"Las fuerzas del mal" - читать интересную книгу автора (Walters Minette)

Dos

Barton Edge. Bank Holiday de agosto, 2001

Wolfie, de diez años, hizo acopio de todo su coraje para enfrentarse a su padre. Su madre había visto que otros se marchaban y tenía miedo de atraer una atención indeseada.

– Si nos quedamos demasiado tiempo -dijo al niño, abrazándolo por los hombros con sus brazos flacos y pegando su mejilla a la de él-, los metomentodo vendrán a ver si te han hecho daño, y cuando encuentren los moretones te apartarán de mi lado.

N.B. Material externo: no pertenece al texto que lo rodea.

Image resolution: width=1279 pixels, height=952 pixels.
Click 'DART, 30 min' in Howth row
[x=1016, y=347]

Años atrás, le habían quitado la custodia de su primogénito, y había inculcado en los dos hijos menores un terror cerval a la policía y los agentes sociales. En comparación, los moretones eran un mal menor.

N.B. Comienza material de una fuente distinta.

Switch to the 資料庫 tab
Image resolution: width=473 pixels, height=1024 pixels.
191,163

Wolfie trepó al parachoques delantero de la caravana y miró a través del parabrisas. Si Fox dormía, él no entraría por nada del mundo. El hombre se enfurecía cuando lo despertaban. En una ocasión en que Wolfie le había tocado el hombro sin querer, le había hecho un corte en la mano con la afilada navaja que escondía bajo la almohada. La mayor parte del tiempo él y el Cachorro, su hermano pequeño, permanecían sentados debajo de la caravana mientras su padre dormía y su madre lloraba. Aun cuando hacía frío y llovía, ninguno de los dos se atrevía a entrar hasta que Fox no salía.

Wolfie pensó que Fox [2] era un nombre adecuado para su padre. Cazaba de noche, protegido por la oscuridad, deslizándose sin ser visto de una sombra a otra. A veces, la madre mandaba a Wolfie a buscar a Fox, para saber qué estaba haciendo, pero el niño tenía demasiado miedo a la navaja y no se atrevía a alejarse mucho. Había visto a Fox utilizarla con animales, había escuchado el balido trémulo de un venado mientras el hombre le seccionaba lentamente la garganta, y el gemido gorgoteante de un conejo. Fox nunca mataba con celeridad. Wolfie no sabía por qué, pero el instinto le decía que Fox disfrutaba con el miedo.

El instinto le decía muchísimas cosas sobre su padre, pero él lo mantenía todo a buen recaudo dentro de su cabeza junto con extraños recuerdos vagos de otros hombres y otras épocas en las que Fox no había estado. Ninguno de ellos tenía la suficiente consistencia para persuadirlo de que eran verdaderos. Para Wolfie, la verdad era la horripilante realidad de Fox y los dolorosos retortijones de hambre permanente que sólo se calmaban durante el sueño. No importa cuáles fueran los pensamientos que pudiera tener en su cabeza, él había aprendido a mantener la lengua quieta. Si rompías alguna de las reglas de Fox probabas la navaja, y la regla más rígida de todas era «nunca hables a nadie sobre la familia».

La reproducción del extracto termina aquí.